To help gamekeepers control rats in line with the UK Rodenticide Stewardship Regime, an updated advisory booklet has been published by CRRU UK with input from BASC, GWCT, NGO and SGA. The Campaign for Responsible Rodenticide Use (CRRU) UK is responsible to the Health and Safety Executive for the regime's implementation.
Rat Control & Game Management (second edition) provides guidelines on the use of rodenticides under stewardship rules. It includes the latest information available from the Centre for Ecology and Hydrology on UK exposure of barn owls to rodenticides. Barn owls are the regime's formally defined benchmark species for monitoring rodenticide levels is non-target wildlife.
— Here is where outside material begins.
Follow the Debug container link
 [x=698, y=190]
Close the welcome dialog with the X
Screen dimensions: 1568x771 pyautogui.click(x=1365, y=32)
The booklet introduces the CRRU UK Code of Best Practice and Environmental Risk Assessment procedures, which themselves are aligned with rodenticide stewardship requirements defined by a set of High Level Principles from HSE (hse.gov.uk/biocides/eu-bpr/rodenticides.htm).
In game and wildlife management, of course, rats cause severe problems and rodenticides are often used to control them. A side-effect is that rodenticide residues are found in other wildlife, including species of high conservation value such as barn owls, tawny owls, kestrels and red kites. By following the booklet's recommendations, gamekeepers are operating in line with stewardship rules, with minimum impact on wildlife and the environment. This will help forestall calls to restrict rodenticide use even further, keeping this important rat control method available to gamekeepers when necessary.
Dr Alan Buckle, CRRU UK Chairman
CRRU and the organisations associated with the revised booklet also run, in conjunction with BASIS, a practical training course entitled Rat Control for Gamekeepers. The new publication will become a key support document for that course, which has already been attended by more than 1,200 gamekeepers.